Do you trust the site that also says *Completion Year: 2012*?


----------



## o2cando

so whats the source about the 91 floors?


----------



## Jex7844

*Hermitage Plaza* twin towers have been scaled down, from 323 to *320m*, can you guys rectify please?

Many thanks!

http://www.skyscrapercity.com/showthread.php?t=634777&page=31


----------



## i_am_hydrogen

Done


----------



## Jex7844

Thank you _i_am_hydrogen_ but actually I've forgotten something...can you also change the towers' name, indeed _'Tours Hermitage'_ refers to the previous project (Jacques Ferrier's) which was abandoned before being taken over by Norman Foster. Foster's project is now called *'Hermitage Plaza'*.
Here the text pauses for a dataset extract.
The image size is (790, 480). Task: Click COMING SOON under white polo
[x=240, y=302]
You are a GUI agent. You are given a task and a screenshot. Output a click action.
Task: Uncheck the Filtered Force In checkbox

Cheers in advance for rectifying  .

http://www.skyscrapercity.com/showthread.php?t=634777&page=31

EDIT: Many thanks .


----------



## i_am_hydrogen

Done.


----------



## India101

Please move Oasis in Mumbai to U/C


http://www.skyscrapercity.com/showthread.php?t=799644


----------



## o2cando

WUXI | Huaxi Tower | 328m | 1076ft | 72 fl | Com

Complete
http://www.skyscrapercity.com/showthread.php?t=556647&page=20


----------



## Ni3lS

Done


----------



## o2cando

Please delete:

hydraulic axles,modular trailer 

Buy Wholesale Golf Equipment At Amgolf18.com


----------



## o2cando

Change to 121 fl
SHANGHAI | Shanghai Tower | 632m | 2073ft | 121 fl | U/C 

Delete:
Reload this Page HACKVC.BIZ, Hack Vcoin cf, Hack vcoin au, Hack Vcoin fifa, Bán Vcoin Rẻ 100k/10k Vc


----------



## i_am_hydrogen

Done. Please don't use this thread to report spam. We'll take care of it ourselves.


----------



## o2cando

CTBUH http://buildingdb.ctbuh.org/building.php?building_id=259
Status: topped out

ABU DHABI | Central Market | 381m | 1251ft | 88 fl | T/O


----------



## anakngpasig

please change number of floors and status to: 

MANILA | Gramercy Residences | 302m | 991ft | *73 fl* | *T/O*

http://www.skyscrapercity.com/showthread.php?t=578767



rough said:


>


thanks!


----------



## suz

Happy New Year one & all!


----------



## i_am_hydrogen

Done.


----------



## Akai

Dubai | 23 Marina | Complete

This: http://www.skyscrapercity.com/showthread.php?t=341366


----------



## sieradzanin1

Akai said:


> Dubai | 23 Marina | Complete
> 
> This: http://www.skyscrapercity.com/showthread.php?t=341366


Not completed yet.



wjfox said:


> Basically it goes in this order:
> 
> *Pre-planning* = Project is still in the design and consultation phase
> *Pro* = Project has been submitted for planning permission
> *App* = Project has been approved
> *Demo* = Demolition underway on site
> *Prep* = Site clearance/excavation/piling/foundations
> *U/C* = Core and superstructure rising
> *T/O* = Topped out, the tower has reached its maximum height
> *Com* = Internally and externally complete.
> 
> In the UK forum we usually include "Prep" towers in the U/C section.


----------



## **RS**

MOSCOW | 16a IBC | *336m* | *1102ft* | 91 fl | 215m | 705ft | 44 fl | U/C


----------



## Otie

Gran Torre Costanera is in the toping-out phase (see post 1731) 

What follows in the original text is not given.